Domenica 15 Ottobre 2006


dalle ore 11,30


 


Il Progetto 59 59 Secondi Festival”, partito per la prima volta nel 2005 da Franklin Street 59, in Tribeca, New York City, presenta nei 59 filmati, 59 storie realizzate da ognuno degli artisti, usando nei loro lavori il numero 59. Si può trattare di un dramma così come di una metafora per la configurazione di corti nella video arte. Il progetto59 Seconds”  dà un’opportunità di presentare diverse audiences ad un grande numero di artisti ed una serie ampia di lavori video. Si spazia dai piccoli documentari alla satira politica, dalla tragedia e commedia alla metafora, dalla narrativa alla ricerca sperimentale, dai tagli irritanti, irriverenti, provocatori, controversi, creativi, ironici. Un video-pensiero (se così si può definire) che include una raccolta unica e variegata di videi originali, che hanno integrato il numero 59. Come ha scritto il San Francisco Bay Guardian 12/7/05:  “Massimo divertimento nella minima durata…”.


La raccolta dei video del “59 Seconds International Video Festival ha avuto un suo sviluppo attraverso tre richieste  di aperti internazionali. Presentarono i loro lavori circa una dozzina di artisti dall’Italia e/o di origine italiana. Fra loro “59 in Time” di Antonio Della Marina (Udine) – disegno illustrato di numeri accatastati da 1 a 59 che simboleggia l’ispirazione di un  momento iniziale della sua vivace animazione  digitale – un grande esempio dell’abilità di un artista di agire, di reagire e di interagire in un concetto determinato insieme alla fredda numerazione 59 in numeri romani “LIX” di Dubi Kaufmann e le “59 Pellets” e “Both Ends” di David Lachman.  Questi videi, con “Rituali Urbani” di Massimo Lovisco, nella scoperta di  uno dei campi di calcio di Potenza (il football) arricchiscono la raccolta  del “59 Seconds Festival”. La manipolazione di un’immagine con il numero 59 di Michele Santarsiere  (Potenza) con il suo “Io ottenni Preoccupazione“, porta una sfaccettatura nuova, così come “Anche la parola uccide“, il video-performance del Gruppo Sinestetico  (Albertin, Perseghin, Sassu, Scordo) calcolato in 59 secondi.


La selezione dei 59 video funziona con la collaborazione di un pubblico internazionale,  diviso tra gli Stati Uniti, Germania, Austria, Polonia, Repubblica  Ceca e  Slovacchia.
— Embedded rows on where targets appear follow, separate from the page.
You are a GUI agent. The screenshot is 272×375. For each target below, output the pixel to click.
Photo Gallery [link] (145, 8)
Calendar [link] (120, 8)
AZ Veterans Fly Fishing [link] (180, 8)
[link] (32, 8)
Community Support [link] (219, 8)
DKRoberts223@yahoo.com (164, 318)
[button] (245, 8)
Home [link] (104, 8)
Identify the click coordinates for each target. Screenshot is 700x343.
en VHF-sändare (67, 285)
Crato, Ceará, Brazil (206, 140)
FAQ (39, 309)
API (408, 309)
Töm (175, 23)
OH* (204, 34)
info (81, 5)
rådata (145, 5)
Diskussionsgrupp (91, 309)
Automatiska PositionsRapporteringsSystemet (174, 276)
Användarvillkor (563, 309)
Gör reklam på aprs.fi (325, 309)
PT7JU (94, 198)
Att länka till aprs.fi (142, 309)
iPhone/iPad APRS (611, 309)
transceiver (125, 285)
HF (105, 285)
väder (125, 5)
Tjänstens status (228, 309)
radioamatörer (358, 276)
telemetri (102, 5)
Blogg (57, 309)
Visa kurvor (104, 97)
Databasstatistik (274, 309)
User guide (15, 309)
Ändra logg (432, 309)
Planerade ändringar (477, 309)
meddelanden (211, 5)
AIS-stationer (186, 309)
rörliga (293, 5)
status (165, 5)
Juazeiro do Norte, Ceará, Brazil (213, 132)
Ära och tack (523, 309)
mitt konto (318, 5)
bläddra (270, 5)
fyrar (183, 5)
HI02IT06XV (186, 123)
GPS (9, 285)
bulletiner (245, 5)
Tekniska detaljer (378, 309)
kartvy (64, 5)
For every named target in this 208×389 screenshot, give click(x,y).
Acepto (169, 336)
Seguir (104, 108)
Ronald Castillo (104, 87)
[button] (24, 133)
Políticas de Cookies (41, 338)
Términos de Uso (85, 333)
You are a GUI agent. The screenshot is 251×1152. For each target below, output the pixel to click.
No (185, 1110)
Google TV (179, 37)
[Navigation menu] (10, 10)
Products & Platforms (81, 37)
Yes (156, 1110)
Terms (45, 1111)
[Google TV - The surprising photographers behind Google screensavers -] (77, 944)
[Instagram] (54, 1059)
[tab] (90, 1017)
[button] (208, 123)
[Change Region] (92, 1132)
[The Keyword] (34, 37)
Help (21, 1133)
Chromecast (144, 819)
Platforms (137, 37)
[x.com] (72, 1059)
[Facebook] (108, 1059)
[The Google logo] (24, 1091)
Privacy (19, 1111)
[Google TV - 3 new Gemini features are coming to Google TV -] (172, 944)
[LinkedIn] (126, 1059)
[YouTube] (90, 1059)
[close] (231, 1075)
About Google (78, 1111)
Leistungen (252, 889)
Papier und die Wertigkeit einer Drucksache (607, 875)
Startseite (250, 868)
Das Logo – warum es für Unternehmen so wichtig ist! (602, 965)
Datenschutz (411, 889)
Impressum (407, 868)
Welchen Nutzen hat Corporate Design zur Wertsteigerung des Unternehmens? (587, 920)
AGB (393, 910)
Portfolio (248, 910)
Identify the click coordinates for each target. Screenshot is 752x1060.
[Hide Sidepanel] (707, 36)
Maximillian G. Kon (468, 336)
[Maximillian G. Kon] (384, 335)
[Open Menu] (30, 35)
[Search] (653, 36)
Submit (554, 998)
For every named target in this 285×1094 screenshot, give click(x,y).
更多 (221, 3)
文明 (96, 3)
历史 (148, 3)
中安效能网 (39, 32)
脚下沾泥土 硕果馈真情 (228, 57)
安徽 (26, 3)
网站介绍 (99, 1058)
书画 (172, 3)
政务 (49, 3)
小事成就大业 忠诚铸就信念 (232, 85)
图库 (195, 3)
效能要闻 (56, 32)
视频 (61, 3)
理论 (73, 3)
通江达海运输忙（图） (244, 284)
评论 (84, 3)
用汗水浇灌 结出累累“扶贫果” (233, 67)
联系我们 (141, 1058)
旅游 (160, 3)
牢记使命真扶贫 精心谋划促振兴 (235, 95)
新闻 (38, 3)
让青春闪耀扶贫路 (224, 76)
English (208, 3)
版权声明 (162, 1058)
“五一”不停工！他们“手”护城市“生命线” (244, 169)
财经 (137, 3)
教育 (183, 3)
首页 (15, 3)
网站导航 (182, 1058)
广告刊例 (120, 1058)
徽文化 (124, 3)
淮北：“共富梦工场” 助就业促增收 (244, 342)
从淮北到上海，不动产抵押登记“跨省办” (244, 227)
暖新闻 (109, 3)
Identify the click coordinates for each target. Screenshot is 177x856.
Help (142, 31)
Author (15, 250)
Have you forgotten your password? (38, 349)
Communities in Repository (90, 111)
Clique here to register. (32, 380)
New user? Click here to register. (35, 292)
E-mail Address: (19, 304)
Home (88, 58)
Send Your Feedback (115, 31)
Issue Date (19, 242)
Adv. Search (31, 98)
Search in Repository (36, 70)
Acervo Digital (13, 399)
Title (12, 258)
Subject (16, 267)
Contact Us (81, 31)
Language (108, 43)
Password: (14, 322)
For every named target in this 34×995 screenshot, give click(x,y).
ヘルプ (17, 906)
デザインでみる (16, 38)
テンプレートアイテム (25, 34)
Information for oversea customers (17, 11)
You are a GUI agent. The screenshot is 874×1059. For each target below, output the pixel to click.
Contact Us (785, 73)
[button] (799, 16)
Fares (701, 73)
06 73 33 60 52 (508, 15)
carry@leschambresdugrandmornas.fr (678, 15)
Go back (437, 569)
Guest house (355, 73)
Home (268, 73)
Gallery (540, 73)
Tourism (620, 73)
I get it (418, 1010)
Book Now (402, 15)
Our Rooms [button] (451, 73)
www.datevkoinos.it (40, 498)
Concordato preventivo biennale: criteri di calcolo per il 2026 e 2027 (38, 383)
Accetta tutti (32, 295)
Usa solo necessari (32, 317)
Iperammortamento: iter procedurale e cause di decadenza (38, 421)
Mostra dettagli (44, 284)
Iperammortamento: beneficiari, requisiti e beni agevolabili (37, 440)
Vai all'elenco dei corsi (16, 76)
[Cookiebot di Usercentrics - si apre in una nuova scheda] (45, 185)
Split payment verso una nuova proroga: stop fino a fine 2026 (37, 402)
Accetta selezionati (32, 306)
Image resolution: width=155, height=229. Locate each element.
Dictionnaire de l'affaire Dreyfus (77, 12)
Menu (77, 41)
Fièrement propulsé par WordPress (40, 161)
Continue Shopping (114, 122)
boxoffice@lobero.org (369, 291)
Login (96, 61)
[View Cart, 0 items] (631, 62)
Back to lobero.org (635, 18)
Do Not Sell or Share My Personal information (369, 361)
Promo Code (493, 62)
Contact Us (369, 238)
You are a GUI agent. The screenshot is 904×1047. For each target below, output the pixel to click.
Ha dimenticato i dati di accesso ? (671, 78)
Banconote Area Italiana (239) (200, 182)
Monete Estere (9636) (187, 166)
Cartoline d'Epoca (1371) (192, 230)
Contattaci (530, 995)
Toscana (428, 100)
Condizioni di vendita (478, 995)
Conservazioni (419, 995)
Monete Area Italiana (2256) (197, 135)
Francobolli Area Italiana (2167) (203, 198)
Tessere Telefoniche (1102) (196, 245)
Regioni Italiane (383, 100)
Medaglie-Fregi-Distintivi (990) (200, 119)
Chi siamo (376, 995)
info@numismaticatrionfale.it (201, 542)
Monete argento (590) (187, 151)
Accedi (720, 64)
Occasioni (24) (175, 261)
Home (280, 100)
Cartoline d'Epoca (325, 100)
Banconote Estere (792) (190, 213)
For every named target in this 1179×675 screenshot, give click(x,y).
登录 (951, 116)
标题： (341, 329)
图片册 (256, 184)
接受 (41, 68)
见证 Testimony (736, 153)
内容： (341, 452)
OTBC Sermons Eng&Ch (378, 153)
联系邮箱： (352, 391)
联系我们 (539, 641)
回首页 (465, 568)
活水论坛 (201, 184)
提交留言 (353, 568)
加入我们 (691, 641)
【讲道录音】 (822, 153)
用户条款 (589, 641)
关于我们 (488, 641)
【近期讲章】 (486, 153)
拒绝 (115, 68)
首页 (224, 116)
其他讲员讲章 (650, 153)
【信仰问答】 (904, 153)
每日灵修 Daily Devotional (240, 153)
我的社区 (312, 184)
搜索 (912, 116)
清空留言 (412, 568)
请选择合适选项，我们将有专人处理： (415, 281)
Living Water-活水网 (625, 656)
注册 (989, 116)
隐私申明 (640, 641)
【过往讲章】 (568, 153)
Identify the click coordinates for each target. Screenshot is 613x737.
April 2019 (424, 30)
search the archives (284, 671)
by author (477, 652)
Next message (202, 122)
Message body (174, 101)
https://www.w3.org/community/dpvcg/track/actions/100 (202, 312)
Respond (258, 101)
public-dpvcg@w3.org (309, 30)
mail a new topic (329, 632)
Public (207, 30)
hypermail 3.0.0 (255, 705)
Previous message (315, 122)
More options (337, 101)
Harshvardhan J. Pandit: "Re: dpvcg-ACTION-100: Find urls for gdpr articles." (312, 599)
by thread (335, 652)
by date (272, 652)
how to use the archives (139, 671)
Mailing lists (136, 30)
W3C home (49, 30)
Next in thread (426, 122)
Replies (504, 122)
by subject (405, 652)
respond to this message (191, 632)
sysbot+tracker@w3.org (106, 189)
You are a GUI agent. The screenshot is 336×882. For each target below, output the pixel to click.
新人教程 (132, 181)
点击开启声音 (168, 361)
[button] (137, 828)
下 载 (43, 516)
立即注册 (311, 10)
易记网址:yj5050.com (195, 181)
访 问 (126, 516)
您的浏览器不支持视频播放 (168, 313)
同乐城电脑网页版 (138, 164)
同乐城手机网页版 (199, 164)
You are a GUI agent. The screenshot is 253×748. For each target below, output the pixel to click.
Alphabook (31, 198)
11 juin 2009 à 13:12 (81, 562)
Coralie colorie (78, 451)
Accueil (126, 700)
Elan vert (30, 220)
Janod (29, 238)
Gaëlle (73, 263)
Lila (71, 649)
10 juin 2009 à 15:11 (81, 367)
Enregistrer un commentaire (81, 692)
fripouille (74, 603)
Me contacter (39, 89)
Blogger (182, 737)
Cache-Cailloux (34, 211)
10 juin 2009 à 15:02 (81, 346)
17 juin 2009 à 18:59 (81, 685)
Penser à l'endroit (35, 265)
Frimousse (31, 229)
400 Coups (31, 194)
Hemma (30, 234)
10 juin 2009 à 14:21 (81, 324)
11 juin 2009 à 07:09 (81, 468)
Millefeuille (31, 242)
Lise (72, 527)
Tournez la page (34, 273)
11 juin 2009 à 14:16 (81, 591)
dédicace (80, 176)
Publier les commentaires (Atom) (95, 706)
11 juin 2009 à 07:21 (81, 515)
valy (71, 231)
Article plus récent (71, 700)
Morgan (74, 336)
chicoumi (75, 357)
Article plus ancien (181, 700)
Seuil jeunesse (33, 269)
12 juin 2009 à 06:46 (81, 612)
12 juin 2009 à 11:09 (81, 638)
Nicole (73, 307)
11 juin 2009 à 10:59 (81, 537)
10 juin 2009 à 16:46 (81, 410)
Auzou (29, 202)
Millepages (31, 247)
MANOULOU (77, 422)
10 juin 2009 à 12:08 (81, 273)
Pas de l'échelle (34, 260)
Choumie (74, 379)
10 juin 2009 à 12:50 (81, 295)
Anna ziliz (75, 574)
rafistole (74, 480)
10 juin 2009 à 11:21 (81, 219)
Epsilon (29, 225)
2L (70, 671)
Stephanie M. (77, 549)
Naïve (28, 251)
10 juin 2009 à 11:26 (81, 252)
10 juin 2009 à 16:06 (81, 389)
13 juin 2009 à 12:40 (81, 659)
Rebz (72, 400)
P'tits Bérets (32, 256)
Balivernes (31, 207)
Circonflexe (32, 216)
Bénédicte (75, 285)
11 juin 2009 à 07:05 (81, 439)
In questo tour italiano sarà presentato a Roma, Potenza, e a Campagna (SA). Una raccolta selezionata di  59 videi, con il numero 59 che caratterizza ognuno dei 59 artisti internazionali, mostrato 59 volte. L’ultima meta è la Seconda edizione del “59 Seconds  International Video Festival”.


 


59 Secondi Video Festival  è parte del Project 59, un lavoro di dieci anni ideato da Irina Danilova (dal  2003 in collaborazione con  Hiram Levy),  dove il numero 59 è una guida ed un mezzo che inietta  abbastanza casualità nel processo creativo, mentre aiutando a rompere gratuitamente le costrizioni soggettive e culturali, offre una ragione arbitraria, libera da ogni condizionamento, per penetrare nella realtà, con tutti i suoi problemi e le attività umana, nel nome di una libertà e di un’autonomia che contraddistingue  la ricerca artistica.


 


Informazioni sul festival e sugli artisti partecipanti: www.project59.org/59seconds


 


Curatori: Irina Danilova ed Hiram Levy  – Organizzatori: Angelo Riviello, Alan Frenkiel, Renato Salito, Gino Scannapieco  – Tecnico: Antonio Ulino


Spazio Utopia Contenmporary Art – Tel. 0828. 46.239 – 338. 17.999.47 


Project59, e mail: project59@gmail.com


 


Tra gli ultimi Videi:


 


“Both Ends”di  David Lachman (USA ); “Chasing 59” di Project 59 (USA); “Now I Got Worry”  di Michele Santarsiere (Italy); “Numerical Portrait” di Andrea Ortado (USA); “Perfect Family” di Project 59 (USA);  “Rituali Urbani” di Massimo Lovisco (Italia).


 


I Love 59 simbolo del Progetto 59.


 


 


 


 


 


 


 


 


 


Press Release


“Spazio UtopiaContemporaryArt


Via Cesarano 17, Campagna (SA) Italy


 


presents


“59 Seconds International Video Festival”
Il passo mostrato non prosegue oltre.